You really can't blame the doubters. The Eagles have encountered so much adversity over the last few months that it's hard to remember what's been going right. They've had to deal with season-ending injuries at the skill positions. (Running back Correll Buckhalter and wide receiver Todd Pinkston are done for the year.) One defensive lineman was shot during the off-season (end Jerome McDougle, who is out until at least Week 6) and another cut after a long run with the team ( defensive tackle Corey Simon, now with the Colts). There have also been public squabbles over contracts involving defensive tackle Hollis Thomas, Pro Bowl running back Brian Westbrook and, most notably, the maelstrom known as T.O.
Such problems would debilitate most contenders, but the Eagles take adversity in stride--as if their season wouldn't be interesting enough without some major hurdles to clear. "A lot of the things that have happened around here have been outside our control," Dawkins says. "Injuries happen.
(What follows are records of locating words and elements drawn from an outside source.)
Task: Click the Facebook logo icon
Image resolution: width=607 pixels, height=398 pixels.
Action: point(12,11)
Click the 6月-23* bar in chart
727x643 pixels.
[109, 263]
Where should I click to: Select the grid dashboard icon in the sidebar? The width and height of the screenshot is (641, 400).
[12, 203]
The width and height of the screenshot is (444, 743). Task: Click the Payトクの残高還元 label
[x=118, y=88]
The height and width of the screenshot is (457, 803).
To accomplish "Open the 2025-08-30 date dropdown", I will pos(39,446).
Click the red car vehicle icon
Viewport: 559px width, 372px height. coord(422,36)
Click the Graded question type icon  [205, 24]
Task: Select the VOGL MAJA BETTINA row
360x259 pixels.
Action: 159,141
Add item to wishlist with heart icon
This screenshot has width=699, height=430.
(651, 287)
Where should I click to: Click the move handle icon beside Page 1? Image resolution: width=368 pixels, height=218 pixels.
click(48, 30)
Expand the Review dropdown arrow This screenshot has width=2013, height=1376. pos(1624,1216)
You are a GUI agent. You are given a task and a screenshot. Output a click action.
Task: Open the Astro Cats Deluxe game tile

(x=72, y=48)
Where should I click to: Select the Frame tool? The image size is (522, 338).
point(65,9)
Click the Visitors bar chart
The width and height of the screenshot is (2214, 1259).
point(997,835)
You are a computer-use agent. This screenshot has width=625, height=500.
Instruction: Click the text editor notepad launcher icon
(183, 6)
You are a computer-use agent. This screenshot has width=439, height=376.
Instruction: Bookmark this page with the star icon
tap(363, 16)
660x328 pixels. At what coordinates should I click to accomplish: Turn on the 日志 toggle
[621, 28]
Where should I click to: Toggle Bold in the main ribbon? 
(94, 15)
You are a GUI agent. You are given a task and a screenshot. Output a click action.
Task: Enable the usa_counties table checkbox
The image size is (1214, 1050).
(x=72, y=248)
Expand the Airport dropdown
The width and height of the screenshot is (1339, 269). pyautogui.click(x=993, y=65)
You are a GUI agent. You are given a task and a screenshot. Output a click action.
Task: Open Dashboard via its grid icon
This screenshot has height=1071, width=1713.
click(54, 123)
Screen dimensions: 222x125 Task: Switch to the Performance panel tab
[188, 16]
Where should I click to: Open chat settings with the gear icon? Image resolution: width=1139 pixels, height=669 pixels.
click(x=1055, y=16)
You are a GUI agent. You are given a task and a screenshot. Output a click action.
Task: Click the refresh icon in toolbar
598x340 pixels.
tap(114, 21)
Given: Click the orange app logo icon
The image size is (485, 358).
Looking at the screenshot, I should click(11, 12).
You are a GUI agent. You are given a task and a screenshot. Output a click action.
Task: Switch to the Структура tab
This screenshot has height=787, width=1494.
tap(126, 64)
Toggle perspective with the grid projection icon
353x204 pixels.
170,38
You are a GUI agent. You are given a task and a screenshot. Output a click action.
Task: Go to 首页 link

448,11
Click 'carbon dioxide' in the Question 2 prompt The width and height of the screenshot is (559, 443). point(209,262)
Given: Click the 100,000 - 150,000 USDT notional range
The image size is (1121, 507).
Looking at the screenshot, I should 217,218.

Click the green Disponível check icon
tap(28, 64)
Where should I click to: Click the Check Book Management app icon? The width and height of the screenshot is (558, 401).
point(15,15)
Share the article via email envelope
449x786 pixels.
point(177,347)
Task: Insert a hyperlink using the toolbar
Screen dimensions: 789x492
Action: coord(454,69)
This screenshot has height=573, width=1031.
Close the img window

The business issues [ Thomas, Owens and Westbrook] take care of themselves. You can't worry about those things. All we've been focused on is making another run. I'm not saying this to be cocky, but I believe we'll be back in the Super Bowl."
Dawkins can be so confident because he understands how Philadelphia--a team that lost three straight NFC Championship Games before dropping the Super Bowl last February--responds to challenges. No team in the NFL has been better able to overcome distraction and disappointment. Consider the week leading up to the San Francisco game.
Though middle linebacker Jeremiah Trotter had been ejected for his role in a fracas before the Atlanta game, he joked about the scuffle on his radio show the next day and to reporters in the days afterward. "I hope the commissioner takes pity on me," Trotter said in the locker room before receiving his punishment from the NFL last Thursday--a $5,000 fine. "I hope he sees that I didn't throw a punch."
Across the room Owens was conducting his own kind of media session. He stopped talking to the Philadelphia press months ago, but his first game against his former team had attracted a smattering of Bay Area writers. On Thursday, Owens became so tired of avoiding eye contact with the reporters that he covered his ears, turned his back to the media and hunched down in a locker, singing "la-la-la" over and over.
None of Owens's teammates acted as if anything strange was happening. This is what their world has become, and they've adapted to it. When the problems between Owens and McNabb festered this summer, Dawkins, a 10-year Philly veteran, reached out to both men to offer support. He didn't choose sides or judge. He simply made an offer: If either one wanted to talk about his problems, Dawkins was willing to listen.